Under the terms of the agreement, the affected employees were given the right to determine whether the increased employer contributions were to be applied to base wages or deposited in the MEBA Pension and Welfare Plan. The members of the union voted to put the entire increase resulting from the wage review of June 15, 1962, into pension and welfare benefits. Accordingly, on June 28, 1962, MEBA entered into an agreement with the shipping companies, effective retroactively to June 16, 1962, that the companies would increase their contributions to the MEBA Pension and Welfare Plan by the amount of $0.865 per day per licensed engineer; this contribution was equivalent to 3½ percent of the base wages paid to such employees. There was no increase in the base wages of employees of the commercial carriers, and the basic wages of MSTS employees remained unchanged.
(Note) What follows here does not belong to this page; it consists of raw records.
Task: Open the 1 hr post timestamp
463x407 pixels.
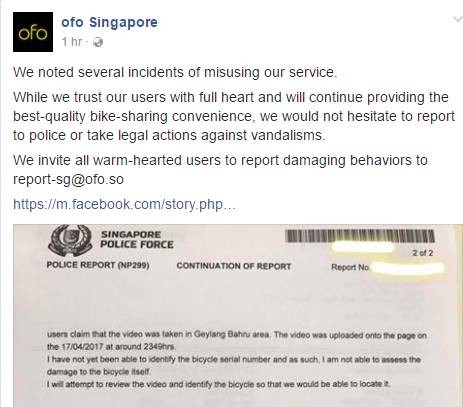Action: (72, 42)
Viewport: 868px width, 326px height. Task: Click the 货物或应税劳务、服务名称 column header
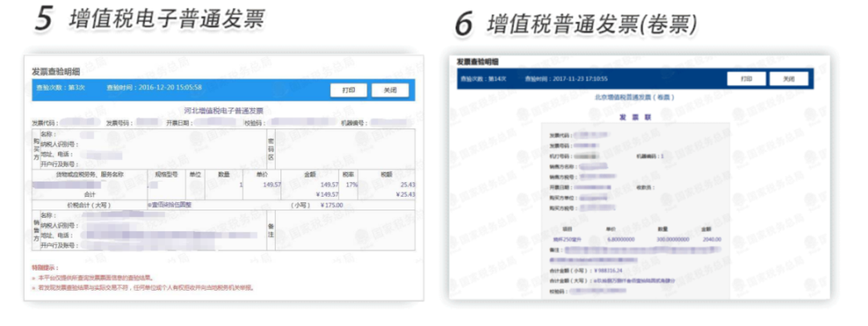click(89, 174)
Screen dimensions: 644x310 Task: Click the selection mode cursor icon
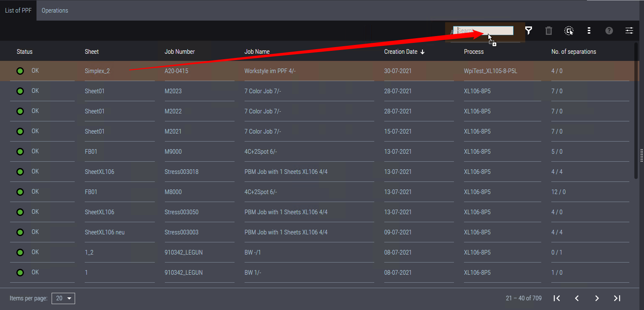569,31
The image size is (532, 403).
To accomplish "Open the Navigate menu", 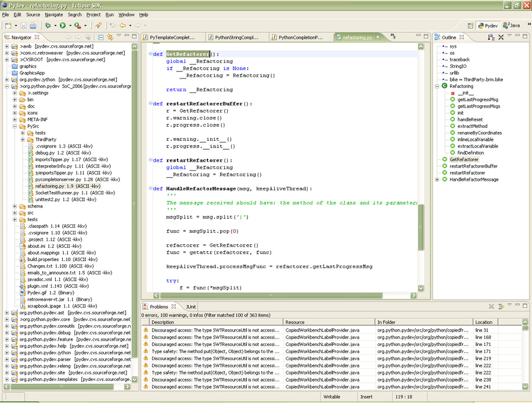I will click(x=53, y=14).
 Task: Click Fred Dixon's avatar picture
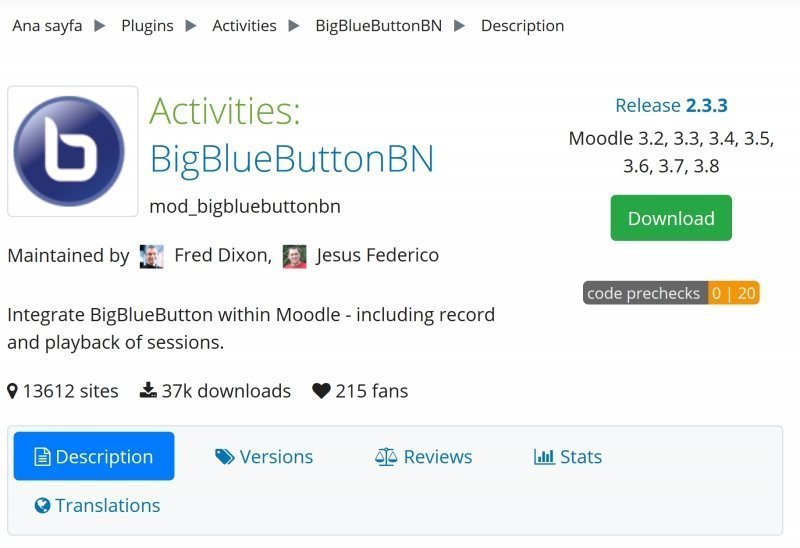pos(151,256)
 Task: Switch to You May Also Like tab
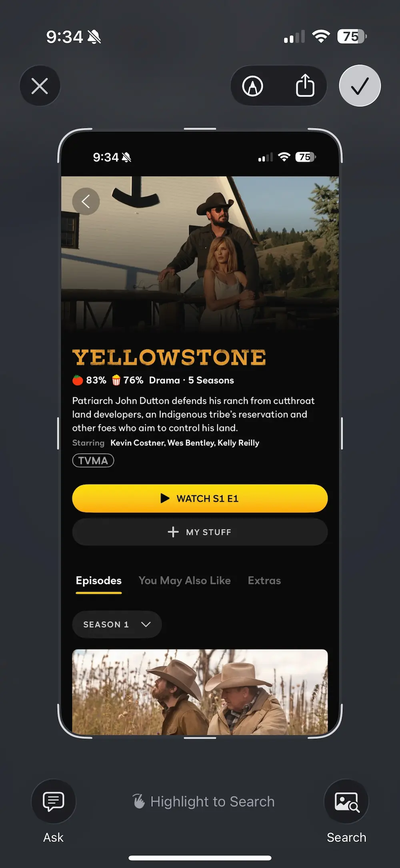[185, 581]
Effective as of June 16, 1963, the private carriers and MEBA entered into another agreement, whereby the contributions of the employers to employment costs were increased by 3½ percent of the base wages of the employees. The implementing agreement between the parties provided that the entire amount of the contribution should be used to increase the basic monthly wages of certain licensed engineers and to pay additional compensation for nonwatchstanding, for overtime, and for related services. Promptly thereafter on August 30, 1963, the Department of the Navy approved similar changes, retroactive to June 16, 1963, whereby the basic wage rates for MSTS licensed engineers, including plaintiffs, were increased to the same extent.

By letter of December 9, 1963, the President of MEBA wrote the Secretary of the Navy as follows:

* * * * * *

Our request is for a 3½% pay raise for MSTS engineers as of June 15, 1962 and now a further 3½% raise as of June 15, 1963. Our contract called for such raises with a provision that these pay raises could be used at our discretion. Our membership voted to put them into Pension and Educational benefits. It is our contention that these were pay raises by virtue of our contract and that MSTS is obligated to follow and give its engineers the same percentage raise.

The claim for 1963 is not now in issue in this case.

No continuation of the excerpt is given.